In constructing the rules the training examples were manually studied and phrases that seemed associated with particular emotions were noted both via intuition and measures of association from the Ngram Statistics Package.3 We manually studied the most associated ngrams according to multiple measures of association, and then determined which of these appeared (according to our intuition) to be unique or particularly indicative of a specific emotion. We focused on single words (based on frequency), bigrams, and trigrams. For bigrams and trigrams we allowed there to be intervening words. After adding a few rules to the system, we would then evaluate it on the training data to see if those rules helped or degraded performance. We iteratively constructed our rule-based system in this fashion over a period of five days (approximately 40 hours was spent in analyzing the training data and developing the system).
Below we summarize the key categories of regular expressions used to identify each emotion. The emotions are listed in their frequency order as found in the training data, which is the order in which they are considered by the system. Note that there are more categories of regular expressions in the more frequent emotions since there was more data from which to draw them. While we added some regular expressions based on our intuition and some simple expansions of synonyms based on WordNet, those appeared to have very minimal impact. Note that these are not the actual phrases in the regular expressions, but rather a gisting or generalization of them. The program that implements these rules is available from the author.a
Each emotion had a relatively small number of regular expressions associated with it—at most there were approximately 30 regular expressions associated with more common emotions, whereas with less frequent ones there were just a few.

+ + +

WHAT YOU WILL DO:
[1] Render this sentence from the passage on building the emotion rules into Spanish: "We focused on single words (based on frequency), bigrams, and trigrams."
[2] Extend the passage on building the emotion rules, beginning right after its final sentence.

(Records from a data source)
+ + +

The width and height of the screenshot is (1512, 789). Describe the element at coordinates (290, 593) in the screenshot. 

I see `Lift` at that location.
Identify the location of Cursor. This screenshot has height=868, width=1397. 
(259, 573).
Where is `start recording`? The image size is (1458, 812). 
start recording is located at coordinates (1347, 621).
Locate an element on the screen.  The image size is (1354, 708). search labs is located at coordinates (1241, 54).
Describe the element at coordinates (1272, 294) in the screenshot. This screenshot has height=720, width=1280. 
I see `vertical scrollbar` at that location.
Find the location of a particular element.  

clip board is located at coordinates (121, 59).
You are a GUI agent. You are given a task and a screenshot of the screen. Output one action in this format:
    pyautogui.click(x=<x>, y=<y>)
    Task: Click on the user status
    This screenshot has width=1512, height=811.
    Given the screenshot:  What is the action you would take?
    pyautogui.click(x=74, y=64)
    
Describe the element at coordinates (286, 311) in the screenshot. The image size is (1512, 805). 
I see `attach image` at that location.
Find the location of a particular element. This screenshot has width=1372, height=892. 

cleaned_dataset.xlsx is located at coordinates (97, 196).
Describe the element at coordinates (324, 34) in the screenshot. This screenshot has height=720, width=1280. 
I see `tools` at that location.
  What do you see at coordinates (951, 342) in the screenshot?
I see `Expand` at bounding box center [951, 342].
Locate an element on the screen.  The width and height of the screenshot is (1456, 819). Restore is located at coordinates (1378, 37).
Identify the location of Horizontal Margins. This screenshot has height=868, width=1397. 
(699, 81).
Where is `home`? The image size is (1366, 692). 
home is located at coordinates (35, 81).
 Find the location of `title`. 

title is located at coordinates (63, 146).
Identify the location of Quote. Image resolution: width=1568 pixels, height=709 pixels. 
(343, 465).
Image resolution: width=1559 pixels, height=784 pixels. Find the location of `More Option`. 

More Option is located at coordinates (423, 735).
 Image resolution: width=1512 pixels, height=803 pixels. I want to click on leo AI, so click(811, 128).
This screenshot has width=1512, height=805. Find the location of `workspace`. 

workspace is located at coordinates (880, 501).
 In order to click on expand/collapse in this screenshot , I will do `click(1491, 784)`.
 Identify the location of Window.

+ + +

PER-TASK ANSWERS:
[1] Nos centramos en palabras individuales (según su frecuencia), bigramas y trigramas.

[2]
After developing the rule-based system described above, the resulting regular expressions generally represented multi—word expressions (bigrams or trigrams) that appeared to be relatively unique to a particular emotion. We developed our own very simple method of supervision that approximated the process that we followed manually. The training data was divided by emotion, and the most frequent bigrams that were unique to one or two emotions were selected as features. These bigrams allowed for a single intervening word, meaning that the bigram could occur in a window of size three. We found that larger window sizes degraded precision rather dramatically. While maintaining a window size of two resulted in very good results on the training data (approx 60% F1) this was very clearly over-fitted. When we increased the window size to 3 the precision on the training data fell to approximately 52% but we felt these rules would generalize more readily since they allowed for more flexible formulations of the features (the words in the bigram could occur together, or with one intervening word). Note that bigrams that were made up entirely of stop words or that occurred only 1 time were automatically excluded from being features.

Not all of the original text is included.